In the report’s preface, Danforth bizarrely absolved lying federal officials: “In today’s world, it is perhaps understandable that government officials are reluctant to make full disclosures of information for fear that the result of candor will be personal or professional ruin. Any misstep yields howls of indignation, calls for resignations, and still more investigations.” Danforth vehemently opposed any prosecution of any federal official who misled investigators on Waco from 1993 onwards.
Even though numerous agency and congressional investigations had found federal misconduct regarding Waco, Danforth lamented “a nearly universal readiness to believe that the government must have done something wrong. Breaking this vicious circle of distrust and recrimination is essential if we are to rebuild the consent of the governed on which our system depends.” Danforth championed a “move along, nothing to see here” version of “consent of the governed” in which citizens are obliged to swallow unlimited federal malarkey.

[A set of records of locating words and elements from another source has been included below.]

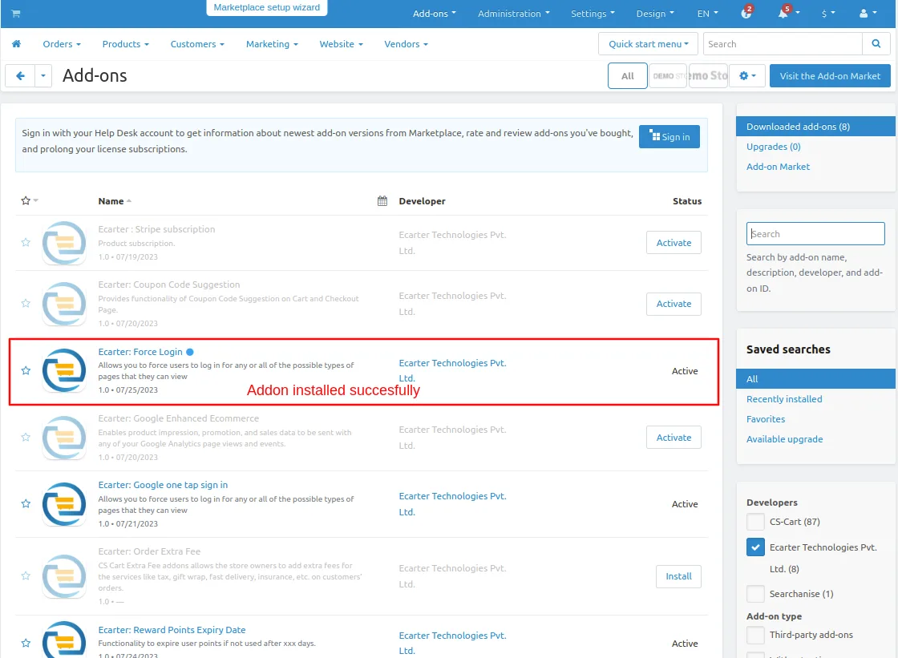Open the Ecarter: Google one tap sign in link
Viewport: 898px width, 658px height.
[x=163, y=485]
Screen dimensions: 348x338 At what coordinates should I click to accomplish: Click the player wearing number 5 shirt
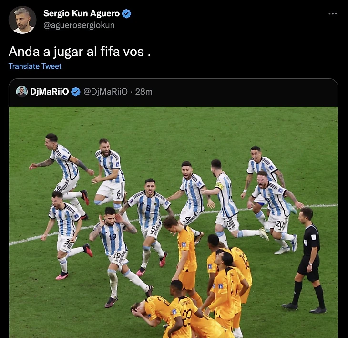click(148, 224)
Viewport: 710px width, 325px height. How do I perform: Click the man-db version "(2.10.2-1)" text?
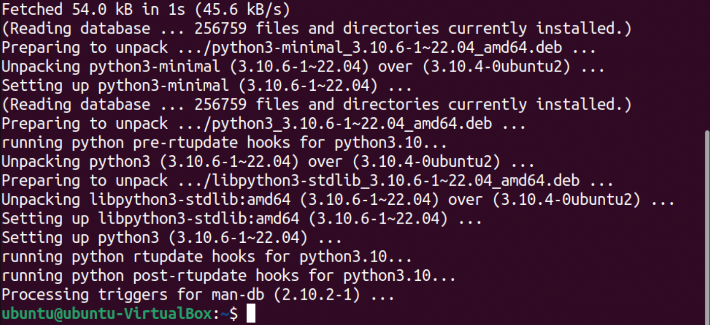click(x=317, y=295)
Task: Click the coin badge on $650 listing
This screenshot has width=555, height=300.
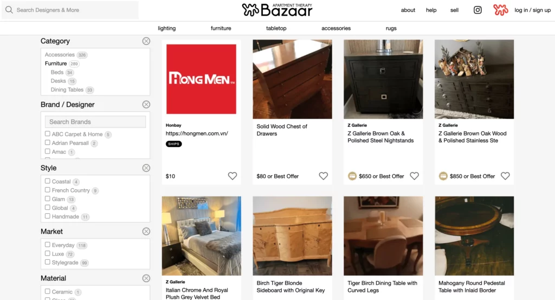Action: click(x=352, y=176)
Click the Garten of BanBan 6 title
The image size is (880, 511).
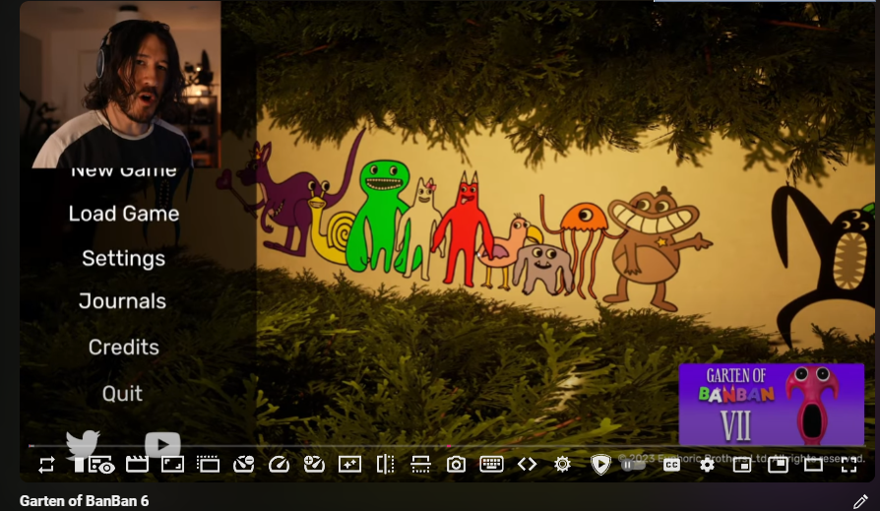tap(84, 501)
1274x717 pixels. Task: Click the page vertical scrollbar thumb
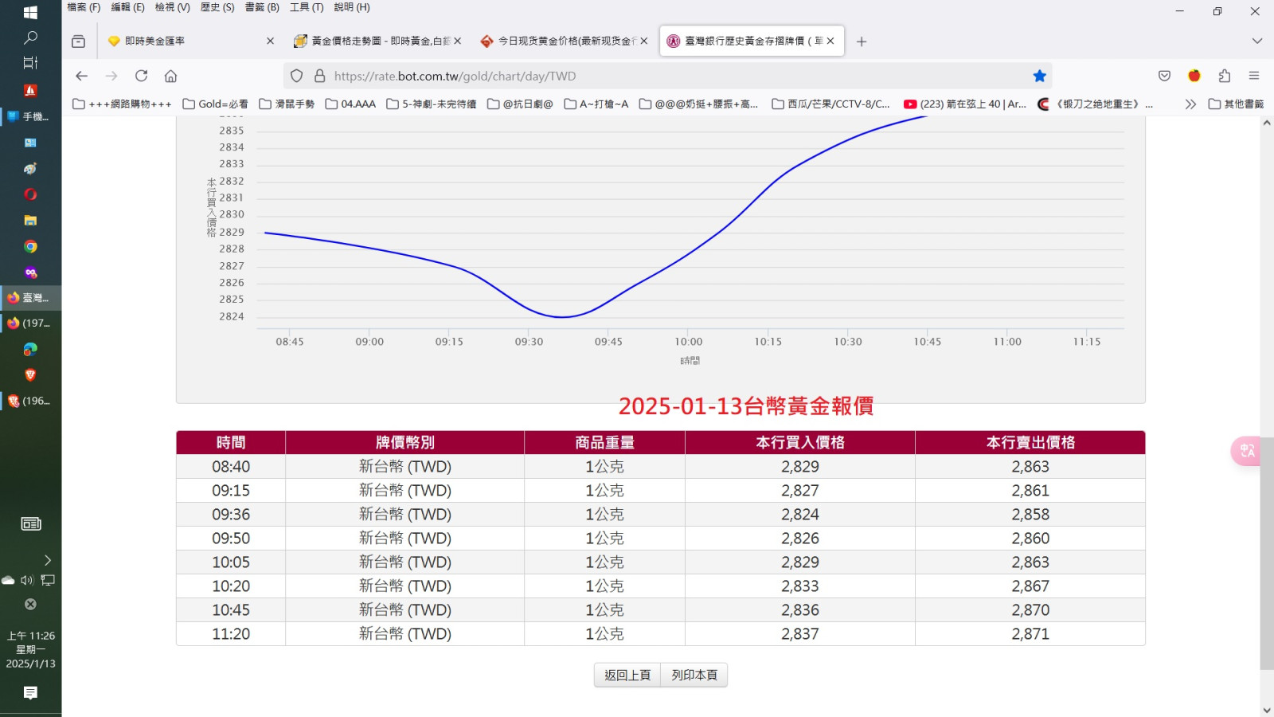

The lesson of Waco, according to Danforth, was that the burden is on “all of us” to “be more skeptical of those who make sensational accusations of evil acts by government.” Danforth declared that he hoped his report would “begin the process of restoring the faith of the people in their government and the faith of the government in the people.” Danforth believed government officials have been wrongfully victimized by public distrust. That phrase about “restoring … the faith of the government in the people” should have been ridiculed from coast to coast. Instead, it may have helped spurred PBS NewsHour host Jim Lehrer to gush to Danforth: “You did tremendous investigating.” At least Danforth didn’t require the 57% of Americans who believed in an FBI coverup to write personal apology letters to FBI boss Louis Freeh.
Danforth talked as if blind trust in Washington is the key to the “good government.” Citizens provided almost boundless trust after the 9/11 attacks, and the result was a disastrous war in Iraq, a worldwide torture regime, and the National Security Agency ravaging Americans’ privacy. And the FBI agents that Danforth exonerated created an endless series of scandals, entrapments, and debacles, culminating (perhaps) in their effort to take down President Donald Trump. The same nonchalance about law enforcement abuses by politicians of both parties in recent decades led to the George Floyd killing and the violent protests that rocked this nation.
Despite it all, Americans are still supposed to bow to the sacred word “bipartisan”—as if that was “close enough for government work” to politicians actually obeying the Constitution and the law. Former senator Bob Dole recently complained that none of the Republicans on the Commission on Presidential Debates supported Trump. But the hollow absurdities and blatant biases of the debates are irrelevant as long as “Saint Jack” and his cohorts can continue preening. As for the malcontents who recognize the charade: “Move along, nothing to see here.”